HONOLULU — Children adopted internationally by American parents often are accompanied by immunization records from their birth countries, but the records cannot be relied on, according to a study of more than 400 children. It's important to inform adoptive parents of this, Emaculate Verla-Tebit, Ph.D., of Case Western Reserve University, Cleveland, said in an interview. Parents then can decide whether to simply revaccinate or to order serum antibody testing and vaccinate based on those results.

The cross-sectional study involved 465 children seen at an adoption health clinic at Rainbow Babies and Children's Hospital in Cleveland. The investigators excluded children who had hepatitis B or C infections, those who presented more than 180 days after their arrival into the United States, and those who had received any vaccine in the United States.

The children came from Russia, China, Guatemala, Eastern Europe, Southeast Asia, the West Pacific, and Latin America; they were a mean 19.4 months at adoption. More than 85% had vaccine records available. The investigators obtained venous blood samples and measured antibody titers for diphtheria, tetanus, measles, hepatitis B, and polio.
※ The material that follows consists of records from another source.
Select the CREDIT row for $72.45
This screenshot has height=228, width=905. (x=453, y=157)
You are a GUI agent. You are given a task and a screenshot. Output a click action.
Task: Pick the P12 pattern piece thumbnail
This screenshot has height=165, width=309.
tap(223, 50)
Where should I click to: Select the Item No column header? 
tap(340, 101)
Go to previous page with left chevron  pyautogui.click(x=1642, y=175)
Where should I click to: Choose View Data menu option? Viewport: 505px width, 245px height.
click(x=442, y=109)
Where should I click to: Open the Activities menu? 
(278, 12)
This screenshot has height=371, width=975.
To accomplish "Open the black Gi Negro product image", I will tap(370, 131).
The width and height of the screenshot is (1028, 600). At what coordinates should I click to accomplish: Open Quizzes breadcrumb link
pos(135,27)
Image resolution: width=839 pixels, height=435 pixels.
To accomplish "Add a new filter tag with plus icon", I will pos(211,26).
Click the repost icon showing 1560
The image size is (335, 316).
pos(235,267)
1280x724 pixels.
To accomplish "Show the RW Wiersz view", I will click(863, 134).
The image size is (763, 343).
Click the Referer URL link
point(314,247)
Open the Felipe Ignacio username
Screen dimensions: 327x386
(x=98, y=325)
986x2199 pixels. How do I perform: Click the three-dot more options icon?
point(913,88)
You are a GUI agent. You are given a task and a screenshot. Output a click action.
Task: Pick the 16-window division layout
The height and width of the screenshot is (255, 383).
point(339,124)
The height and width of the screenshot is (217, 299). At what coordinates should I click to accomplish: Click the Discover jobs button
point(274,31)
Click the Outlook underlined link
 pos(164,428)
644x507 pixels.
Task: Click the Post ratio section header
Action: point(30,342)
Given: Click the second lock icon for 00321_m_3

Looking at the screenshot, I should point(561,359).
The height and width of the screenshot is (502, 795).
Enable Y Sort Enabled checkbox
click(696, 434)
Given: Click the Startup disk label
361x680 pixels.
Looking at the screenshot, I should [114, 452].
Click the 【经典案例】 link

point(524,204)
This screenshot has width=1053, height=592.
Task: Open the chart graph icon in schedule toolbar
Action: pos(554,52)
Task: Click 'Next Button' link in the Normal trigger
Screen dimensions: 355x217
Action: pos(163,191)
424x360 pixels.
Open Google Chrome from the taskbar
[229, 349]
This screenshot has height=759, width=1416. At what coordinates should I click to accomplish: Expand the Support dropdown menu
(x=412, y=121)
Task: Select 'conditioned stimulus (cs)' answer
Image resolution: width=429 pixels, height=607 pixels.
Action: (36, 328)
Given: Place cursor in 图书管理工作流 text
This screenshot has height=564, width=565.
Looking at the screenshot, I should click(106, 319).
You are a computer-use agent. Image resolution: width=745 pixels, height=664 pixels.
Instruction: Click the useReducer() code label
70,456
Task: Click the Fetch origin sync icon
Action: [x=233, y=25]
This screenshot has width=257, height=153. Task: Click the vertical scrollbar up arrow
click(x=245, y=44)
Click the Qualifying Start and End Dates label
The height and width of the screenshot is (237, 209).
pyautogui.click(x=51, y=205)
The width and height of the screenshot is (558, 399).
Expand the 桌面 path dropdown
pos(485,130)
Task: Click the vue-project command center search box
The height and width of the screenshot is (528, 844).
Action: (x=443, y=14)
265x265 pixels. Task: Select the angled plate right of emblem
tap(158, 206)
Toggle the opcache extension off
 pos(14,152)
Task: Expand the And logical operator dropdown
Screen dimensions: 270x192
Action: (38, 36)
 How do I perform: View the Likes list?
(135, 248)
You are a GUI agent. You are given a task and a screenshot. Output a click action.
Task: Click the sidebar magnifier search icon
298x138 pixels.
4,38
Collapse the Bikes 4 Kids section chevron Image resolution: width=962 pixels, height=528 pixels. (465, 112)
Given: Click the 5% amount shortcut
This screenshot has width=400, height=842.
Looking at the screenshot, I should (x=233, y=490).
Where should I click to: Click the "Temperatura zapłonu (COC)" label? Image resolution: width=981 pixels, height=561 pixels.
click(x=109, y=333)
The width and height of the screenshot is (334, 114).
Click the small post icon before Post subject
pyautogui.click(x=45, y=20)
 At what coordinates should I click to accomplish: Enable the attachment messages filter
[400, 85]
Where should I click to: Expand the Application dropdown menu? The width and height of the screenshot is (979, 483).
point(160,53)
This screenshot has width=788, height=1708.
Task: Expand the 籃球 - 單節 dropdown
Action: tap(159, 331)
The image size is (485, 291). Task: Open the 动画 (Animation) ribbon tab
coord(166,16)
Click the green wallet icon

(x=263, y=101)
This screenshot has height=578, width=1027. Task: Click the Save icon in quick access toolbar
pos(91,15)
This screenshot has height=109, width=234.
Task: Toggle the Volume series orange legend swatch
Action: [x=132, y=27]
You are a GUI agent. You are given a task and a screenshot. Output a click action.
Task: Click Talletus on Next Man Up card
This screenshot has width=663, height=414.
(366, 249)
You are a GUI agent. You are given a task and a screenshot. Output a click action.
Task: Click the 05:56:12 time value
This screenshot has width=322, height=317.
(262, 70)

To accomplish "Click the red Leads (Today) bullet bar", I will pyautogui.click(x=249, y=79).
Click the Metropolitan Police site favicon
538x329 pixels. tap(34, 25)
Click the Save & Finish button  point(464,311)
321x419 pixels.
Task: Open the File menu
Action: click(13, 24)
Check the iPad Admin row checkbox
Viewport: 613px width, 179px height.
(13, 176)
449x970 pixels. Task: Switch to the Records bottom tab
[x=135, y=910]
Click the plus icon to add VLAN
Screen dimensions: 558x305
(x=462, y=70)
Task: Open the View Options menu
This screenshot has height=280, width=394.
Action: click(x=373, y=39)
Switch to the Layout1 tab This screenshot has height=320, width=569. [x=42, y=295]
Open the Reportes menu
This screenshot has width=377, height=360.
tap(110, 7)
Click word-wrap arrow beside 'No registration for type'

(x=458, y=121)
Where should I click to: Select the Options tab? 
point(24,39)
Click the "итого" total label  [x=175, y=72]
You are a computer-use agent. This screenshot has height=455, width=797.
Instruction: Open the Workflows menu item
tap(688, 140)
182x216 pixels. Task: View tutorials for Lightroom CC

The level of protective immunity was worst for polio. Of children reported to have received three or more polio vaccine doses, only about 60% had protective immunity to polio type 1, 85% had protective immunity to type 2, and just over 50% had protective immunity to type 3, Dr. Verla-Tebit reported in a poster presented at the annual meeting of the Pediatric Academic Societies.

Of children reported to have received two or more doses of hepatitis B vaccine, 95% had protective immunity. Of children reported to have received one or more doses of measles vaccine, about 80% had protective immunity.

Of children reported to have three or more doses of diphtheria vaccine, 95% had protective immunity, and of those who were reported to have three or more doses of tetanus vaccine, 90% had protective immunity.

Dr. Verla-Tebit said that several factors could explain the discordance between immunization records and protective immunity. It's possible that some records were falsified, but it's also possible that in some cases there may have been a break in the cold chain—a common occurrence in developing countries—which could have compromised vaccine strength.

Another possibility is that the child's nutritional status may have played a role. Investigators judged 79% of children in this study to be well nourished, 15% to have moderate to severe chronic malnutrition, and 6% to have moderate to severe acute malnutrition.

Dr. Verla-Tebit stated that she had no conflicts of interest related to her study.